Directions for this task: Write out the data below in full, unchanged, minus the images.
----------------
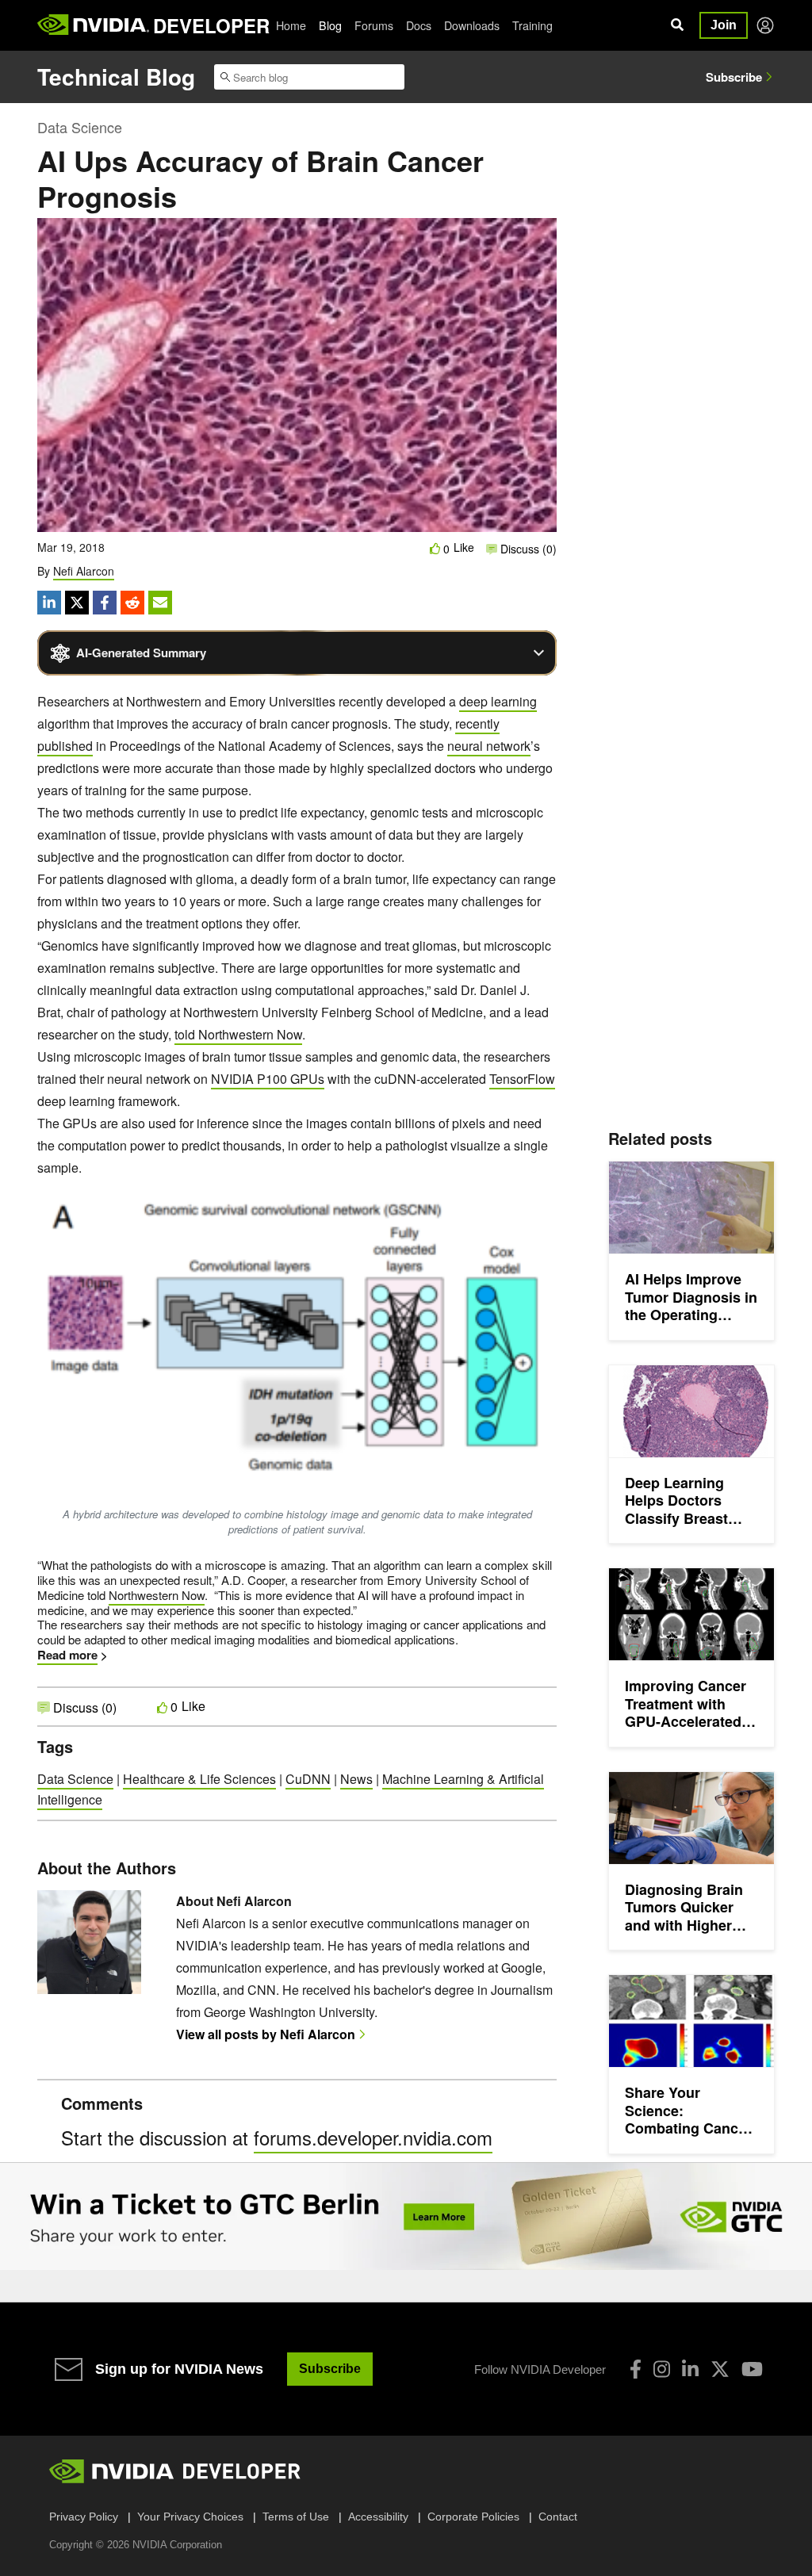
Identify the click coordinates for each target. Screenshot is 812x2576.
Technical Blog (116, 76)
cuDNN (308, 1779)
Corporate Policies (473, 2516)
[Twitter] (720, 2369)
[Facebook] (636, 2369)
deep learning (498, 701)
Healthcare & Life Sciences (199, 1779)
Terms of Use (295, 2516)
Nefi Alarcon (83, 571)
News (356, 1779)
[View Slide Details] (406, 2217)
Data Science (79, 126)
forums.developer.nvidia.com (373, 2137)
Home (291, 25)
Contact (557, 2516)
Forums (373, 25)
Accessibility (378, 2516)
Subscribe (734, 77)
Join (723, 25)
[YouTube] (752, 2369)
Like (464, 547)
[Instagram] (661, 2369)
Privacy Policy (83, 2516)
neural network (488, 746)
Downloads (472, 25)
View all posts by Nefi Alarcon (265, 2034)
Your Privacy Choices (190, 2516)
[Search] (677, 25)
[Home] (93, 25)
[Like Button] (435, 548)
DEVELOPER (211, 25)
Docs (418, 25)
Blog (330, 25)
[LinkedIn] (690, 2369)
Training (532, 25)
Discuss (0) (527, 549)
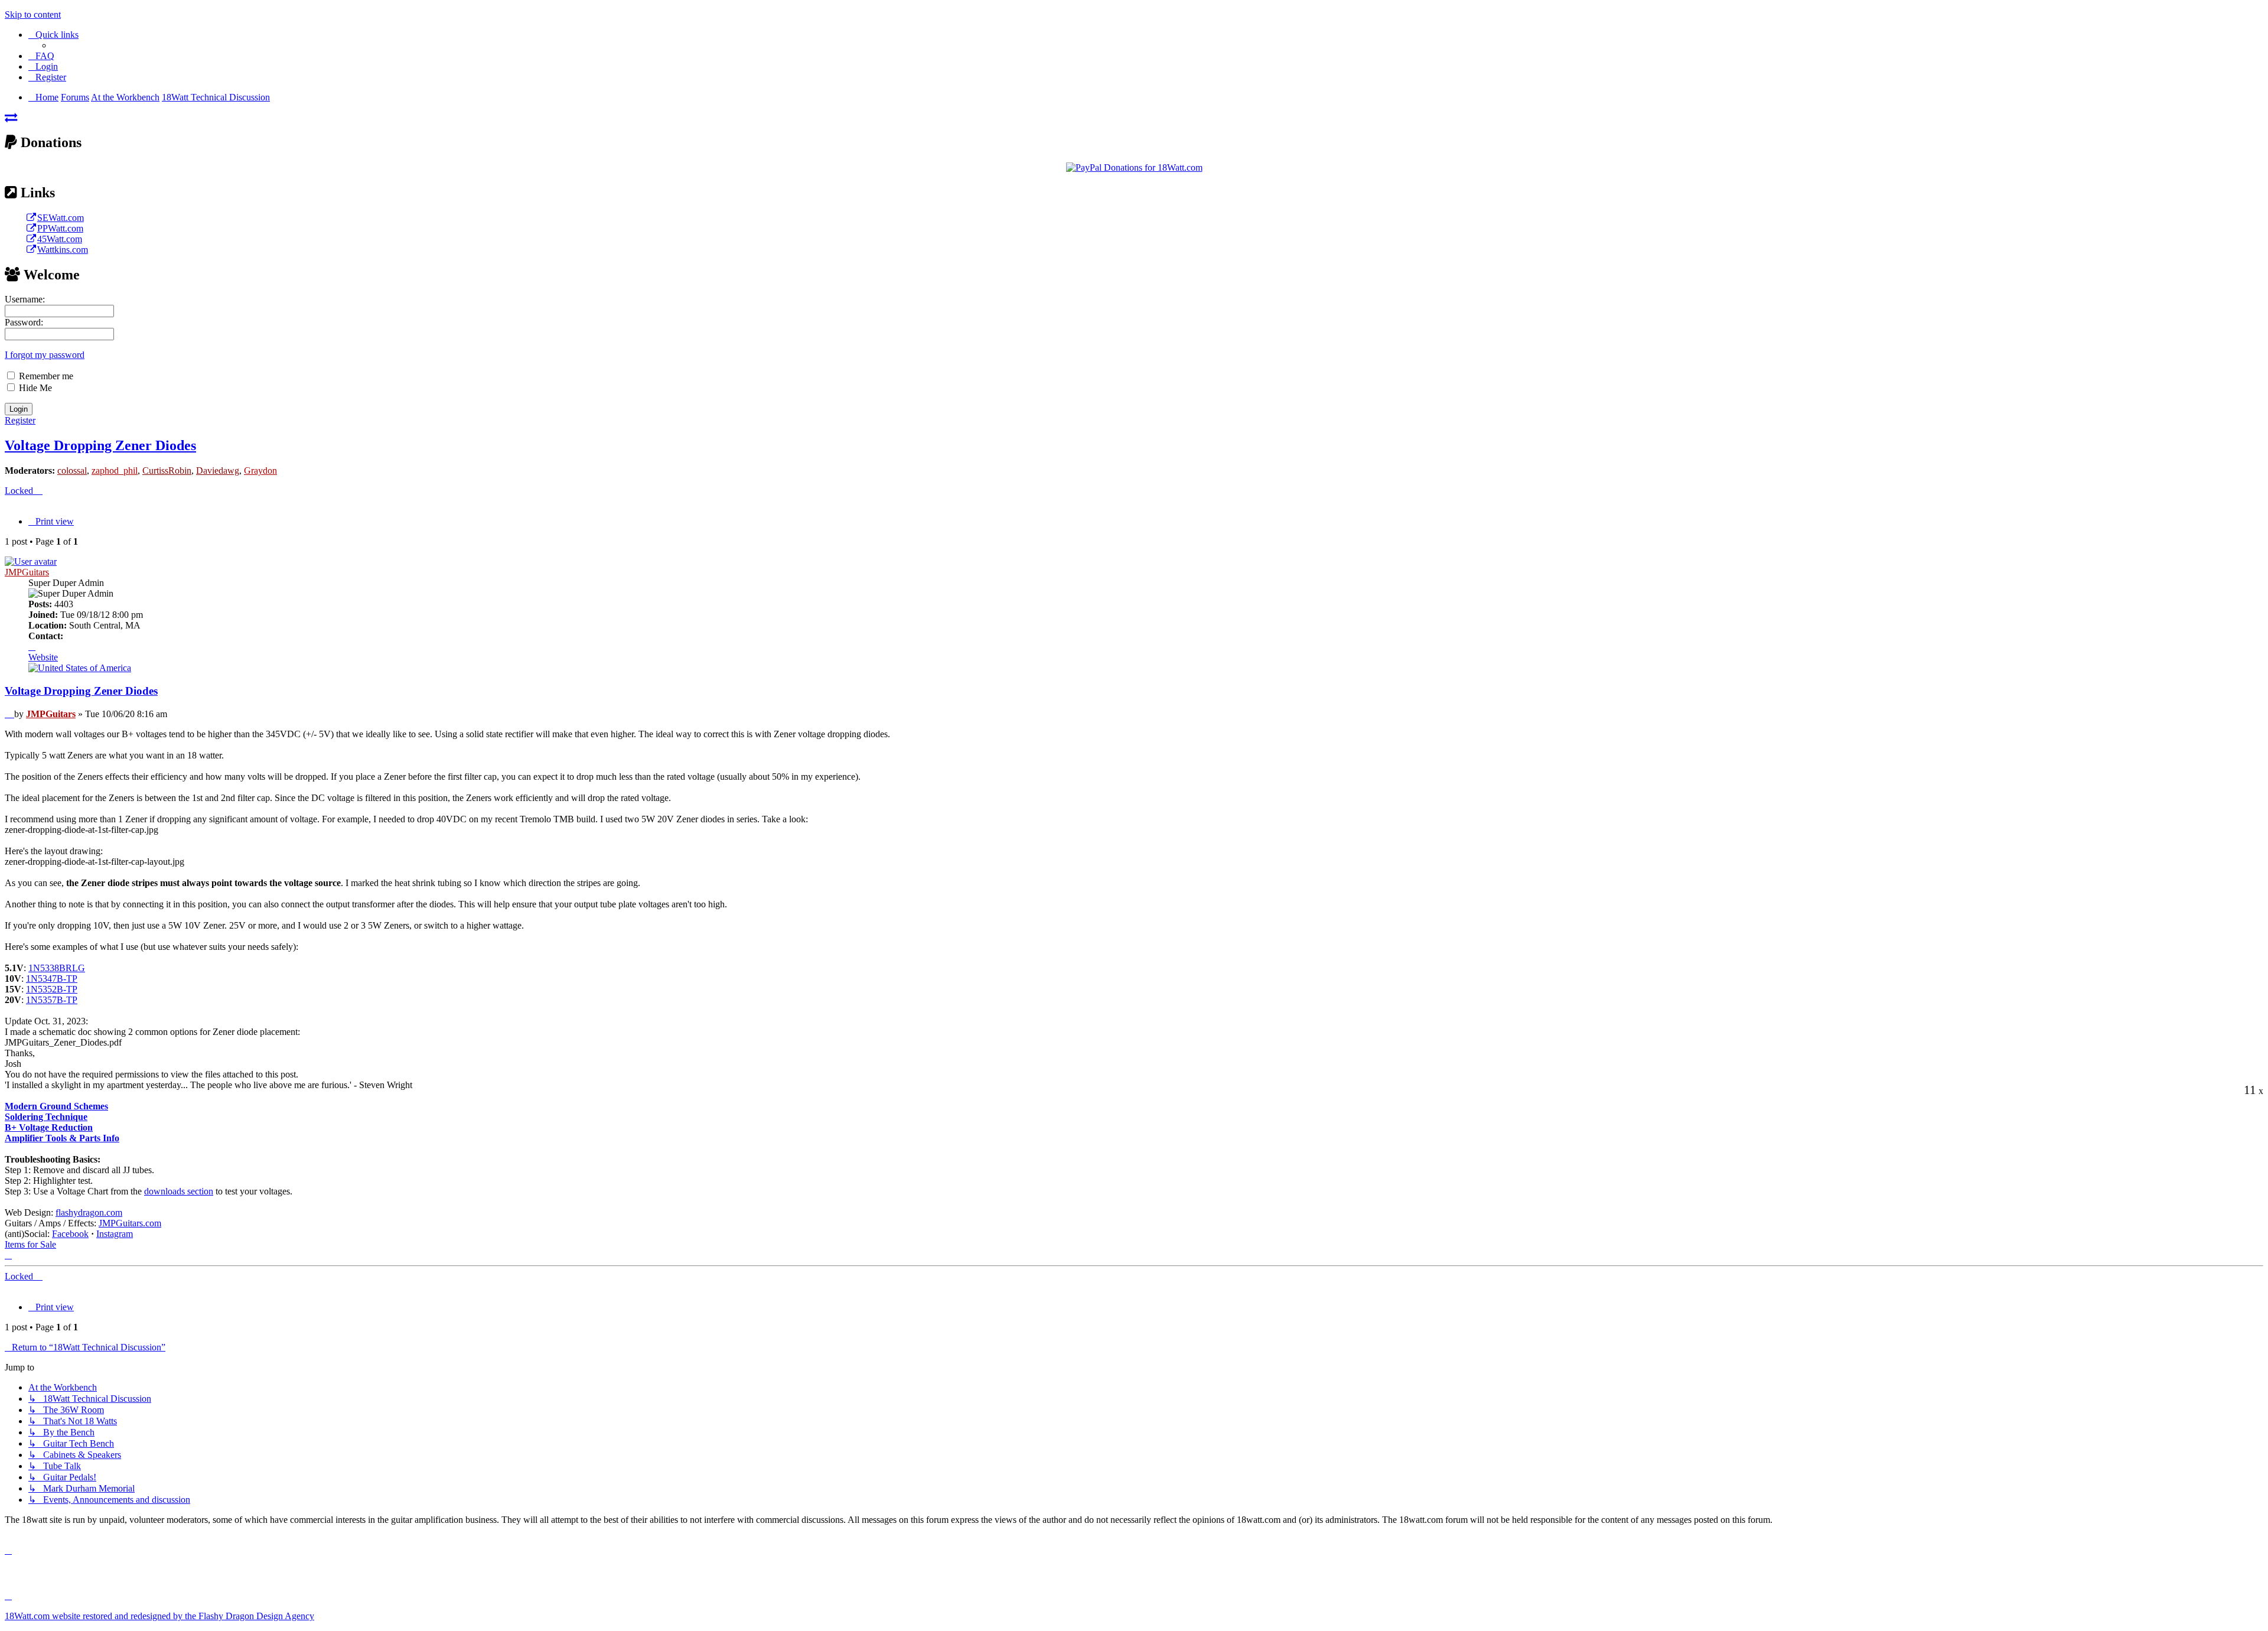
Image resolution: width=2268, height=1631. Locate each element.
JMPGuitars (27, 572)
----------------
Expected output:
Identify the click coordinates for each target. Screenshot is 812x2576.
Technical Blog (116, 76)
cuDNN (308, 1779)
Corporate Policies (473, 2516)
[Twitter] (720, 2369)
[Facebook] (636, 2369)
deep learning (498, 701)
Healthcare & Life Sciences (199, 1779)
Terms of Use (295, 2516)
Nefi Alarcon (83, 571)
News (356, 1779)
[View Slide Details] (406, 2217)
Data Science (79, 126)
forums.developer.nvidia.com (373, 2137)
Home (291, 25)
Contact (557, 2516)
Forums (373, 25)
Accessibility (378, 2516)
Subscribe (734, 77)
Join (723, 25)
[YouTube] (752, 2369)
Like (464, 547)
[Instagram] (661, 2369)
Privacy Policy (83, 2516)
neural network (488, 746)
Downloads (472, 25)
View all posts by Nefi Alarcon (265, 2034)
Your Privacy Choices (190, 2516)
[Search] (677, 25)
[Home] (93, 25)
[Like Button] (435, 548)
DEVELOPER (211, 25)
Docs (418, 25)
Blog (330, 25)
[LinkedIn] (690, 2369)
Training (532, 25)
Discuss (0) (527, 549)
Image resolution: width=2268, height=1631. Locate each element.
JMPGuitars (27, 572)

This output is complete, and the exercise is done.